* _Votre tâche_:
Prolongez le texte sur les étrangers reçus par les intervenants sociaux, en reprenant juste après sa dernière phrase.

* _Passage cité_:

#####

Les mutations contemporaines (mondialisation, guerres de pouvoir et concurrence des marchés, précarisation de masse…) conduisent des individus hors de leurs frontières nationales vers les rives plus ou moins accueillantes du continent Europe.
Les étrangers sont à nos portes, voir nous envahissent, s’en désolent certains medias et partis politiques. Les intervenants sociaux ont à recevoir et à soutenir, avec les moyens limités dont ils disposent, des usagers issus de cultures différentes de la leur.
Qui sont ces étrangers ? Sont-ils toujours porteurs de symptômes et quels sont-ils ?
Il y a les personnes qui viennent d’autres contrées, qui parlent difficilement ou pas du tout le français, en décalage avec certaines modalités de vie des classes moyennes et populaires, adoptent des postures différentes des nôtres dans leurs relations sociales, investissent et colportent d’autres valeurs et principes, élèvent différemment leurs enfants… Ils nous sont autant étrangers que nous le sommes très certainement pour eux. Y compris quand nous avons une grande envie de les comprendre, nous n’y arrivons pas toujours parce que nous n’interrogeons pas le fait que notre vision du monde est codée par des paramètres religieux, moraux, idéologiques – vision ni naturelle ni normale. La couleur de la peau, des éléments phénotypiques, le vocabulaire utilisé sont des critères de repérage et des variables d’ajustement pour intervenir dans des situations qui se présentent à nous comme difficiles.
Les institutions et services sociaux et médico-sociaux sont également visités par des hommes, femmes et enfants nés et vivant en France et parlant notre langue mais avec plus ou moins de difficultés à se faire entendre et comprendre. Ils peuvent eux aussi ne pas avoir la même façon de vivre, ni faire crédit à des représentations et croyances, adopter des positionnements conscients et inconscients différents de ceux de l’intervenant qui les reçoit derrière son bureau. Ce sont l’éducation, le niveau de vie, la couche sociale d’appartenance qui font ici la différence culturelle.

#####

* _Contenu des entrées_:
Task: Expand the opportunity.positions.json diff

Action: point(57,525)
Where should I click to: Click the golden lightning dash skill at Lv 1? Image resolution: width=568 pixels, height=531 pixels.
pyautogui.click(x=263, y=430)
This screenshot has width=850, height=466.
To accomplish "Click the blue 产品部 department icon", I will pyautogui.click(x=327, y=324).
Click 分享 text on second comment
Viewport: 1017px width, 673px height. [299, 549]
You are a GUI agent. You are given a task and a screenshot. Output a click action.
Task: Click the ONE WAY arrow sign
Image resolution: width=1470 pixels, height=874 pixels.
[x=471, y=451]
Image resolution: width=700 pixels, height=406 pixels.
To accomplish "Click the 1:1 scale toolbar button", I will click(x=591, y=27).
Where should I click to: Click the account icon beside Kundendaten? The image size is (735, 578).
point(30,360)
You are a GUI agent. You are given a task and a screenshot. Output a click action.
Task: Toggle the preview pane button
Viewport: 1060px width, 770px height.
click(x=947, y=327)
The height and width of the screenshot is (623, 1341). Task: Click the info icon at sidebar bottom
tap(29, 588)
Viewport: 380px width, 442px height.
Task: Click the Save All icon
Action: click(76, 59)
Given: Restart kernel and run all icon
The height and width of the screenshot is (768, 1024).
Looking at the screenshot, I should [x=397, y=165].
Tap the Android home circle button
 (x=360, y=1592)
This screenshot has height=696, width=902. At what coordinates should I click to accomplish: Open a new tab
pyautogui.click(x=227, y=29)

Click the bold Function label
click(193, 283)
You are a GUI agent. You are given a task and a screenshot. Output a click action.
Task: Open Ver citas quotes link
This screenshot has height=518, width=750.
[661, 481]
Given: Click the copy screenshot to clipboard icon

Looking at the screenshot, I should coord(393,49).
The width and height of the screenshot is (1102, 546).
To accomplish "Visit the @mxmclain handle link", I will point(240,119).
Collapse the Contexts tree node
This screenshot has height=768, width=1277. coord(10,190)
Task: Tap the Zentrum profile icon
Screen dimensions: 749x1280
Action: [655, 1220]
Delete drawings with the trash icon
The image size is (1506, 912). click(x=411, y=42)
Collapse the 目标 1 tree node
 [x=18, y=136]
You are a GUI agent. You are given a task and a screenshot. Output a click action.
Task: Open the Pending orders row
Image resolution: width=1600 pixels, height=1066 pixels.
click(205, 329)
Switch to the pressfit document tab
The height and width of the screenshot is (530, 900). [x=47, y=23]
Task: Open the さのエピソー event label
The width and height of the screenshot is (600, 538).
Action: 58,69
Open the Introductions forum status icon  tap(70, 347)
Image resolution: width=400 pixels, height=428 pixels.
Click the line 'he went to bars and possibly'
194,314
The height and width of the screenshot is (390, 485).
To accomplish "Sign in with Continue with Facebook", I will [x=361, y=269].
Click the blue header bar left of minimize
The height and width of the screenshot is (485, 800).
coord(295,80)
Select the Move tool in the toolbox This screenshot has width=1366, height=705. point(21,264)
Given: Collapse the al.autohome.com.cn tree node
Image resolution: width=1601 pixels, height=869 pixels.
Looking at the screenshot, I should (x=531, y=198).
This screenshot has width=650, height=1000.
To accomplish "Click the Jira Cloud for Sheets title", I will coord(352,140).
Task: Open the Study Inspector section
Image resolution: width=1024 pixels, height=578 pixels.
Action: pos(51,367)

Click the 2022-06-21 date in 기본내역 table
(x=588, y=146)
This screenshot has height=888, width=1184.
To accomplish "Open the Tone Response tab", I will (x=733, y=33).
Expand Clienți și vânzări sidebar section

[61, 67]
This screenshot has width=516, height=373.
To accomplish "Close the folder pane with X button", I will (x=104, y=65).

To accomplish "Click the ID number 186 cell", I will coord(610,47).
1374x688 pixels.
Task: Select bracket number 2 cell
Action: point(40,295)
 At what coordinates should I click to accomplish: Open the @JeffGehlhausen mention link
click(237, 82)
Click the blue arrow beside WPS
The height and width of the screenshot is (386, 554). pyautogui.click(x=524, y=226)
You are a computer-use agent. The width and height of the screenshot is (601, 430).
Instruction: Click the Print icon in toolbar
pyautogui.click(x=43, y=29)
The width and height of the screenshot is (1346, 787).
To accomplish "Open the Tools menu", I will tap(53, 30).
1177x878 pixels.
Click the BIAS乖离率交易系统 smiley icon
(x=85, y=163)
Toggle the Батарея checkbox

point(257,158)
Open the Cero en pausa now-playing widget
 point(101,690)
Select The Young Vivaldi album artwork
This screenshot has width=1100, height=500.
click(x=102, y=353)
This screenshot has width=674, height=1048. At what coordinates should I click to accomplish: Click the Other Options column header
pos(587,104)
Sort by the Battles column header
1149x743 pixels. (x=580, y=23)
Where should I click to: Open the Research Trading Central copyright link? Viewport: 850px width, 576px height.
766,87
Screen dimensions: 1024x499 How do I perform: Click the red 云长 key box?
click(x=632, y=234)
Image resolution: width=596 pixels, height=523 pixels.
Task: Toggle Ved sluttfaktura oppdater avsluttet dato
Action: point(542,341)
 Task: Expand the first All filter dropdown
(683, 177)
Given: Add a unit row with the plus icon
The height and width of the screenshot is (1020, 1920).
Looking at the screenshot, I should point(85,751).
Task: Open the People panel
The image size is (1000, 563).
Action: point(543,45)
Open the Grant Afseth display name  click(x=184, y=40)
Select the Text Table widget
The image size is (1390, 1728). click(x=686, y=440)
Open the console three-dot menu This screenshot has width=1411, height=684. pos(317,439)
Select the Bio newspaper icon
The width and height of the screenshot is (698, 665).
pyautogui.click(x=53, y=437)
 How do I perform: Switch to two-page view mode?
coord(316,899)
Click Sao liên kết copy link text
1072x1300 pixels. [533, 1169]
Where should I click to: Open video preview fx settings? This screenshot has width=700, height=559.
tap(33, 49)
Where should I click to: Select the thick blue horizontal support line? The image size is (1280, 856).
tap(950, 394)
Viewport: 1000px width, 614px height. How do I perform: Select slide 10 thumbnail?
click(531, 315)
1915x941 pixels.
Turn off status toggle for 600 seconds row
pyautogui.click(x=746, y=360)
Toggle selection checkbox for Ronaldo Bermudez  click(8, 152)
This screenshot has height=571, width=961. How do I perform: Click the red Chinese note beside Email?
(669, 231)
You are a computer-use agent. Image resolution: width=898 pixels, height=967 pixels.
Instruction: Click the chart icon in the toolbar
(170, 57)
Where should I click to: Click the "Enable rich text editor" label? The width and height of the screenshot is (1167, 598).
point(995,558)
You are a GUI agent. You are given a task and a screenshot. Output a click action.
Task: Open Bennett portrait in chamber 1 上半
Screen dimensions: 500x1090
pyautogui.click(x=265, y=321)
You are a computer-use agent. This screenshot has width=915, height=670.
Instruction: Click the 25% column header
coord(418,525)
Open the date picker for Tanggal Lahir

#####

* _La réponse_:
Ajoutons à ces deux catégories une troisième, celle de l’étranger qui au mieux somnole en chacun de nous, au pire réveille des peurs et des angoisses que Freud nomme l’inquiétante étrangeté, ce qui est familier, intime et à la fois dissimulé et potentiellement dangereux. Les étrangers sont à nos portes, certes, mais des deux côtés !
C’est la différence non interrogée, donc, qui est en cause et vient questionner ce que nous considérons comme familier et rassurant, ce qui fait partie de nos habitudes et autres réflexes conditionnés. L’étranger nous apparait comme porteur de symptômes, soit de résistances teintées d’irrationalité, de projets taxés d’incohérents, de manières de vie estimées peu conformes à la société dans laquelle nous vivons.
Deux pistes de réflexion pour appréhender quelques situations vécues par des usagers considérés comme culturellement différents :
- considérer la positivité du symptôme, soit ce qu’il a de structurant et ce qu’il comporte de parades pour supporter ce qu’on a à vivre. Les symptômes qui relèvent d’une autre culture ne sont pas forcément des problèmes et les sujets qui les portent ne sont pas toujours en difficulté ni en souffrance ;
- interroger ce que la catégorisation « différences culturelles » érigée en « symptômes » escamote ce qu’il en est des clivages idéologiques, politiques, éducatifs et de leur versant moralisateur. Ce ne sont pas tant les codes et principes régissant la vie des usagers qui (leur) posent problèmes que plutôt leurs conditions de vie précaires.
Claudine Hourcadet – Septembre 2016
Enfin un article sur « l’étrange étranger » et sur la notion de « positivité » auquel il doit être raccordé. Ce en quoi l’altérité nous fait grandir, exit le symptôme..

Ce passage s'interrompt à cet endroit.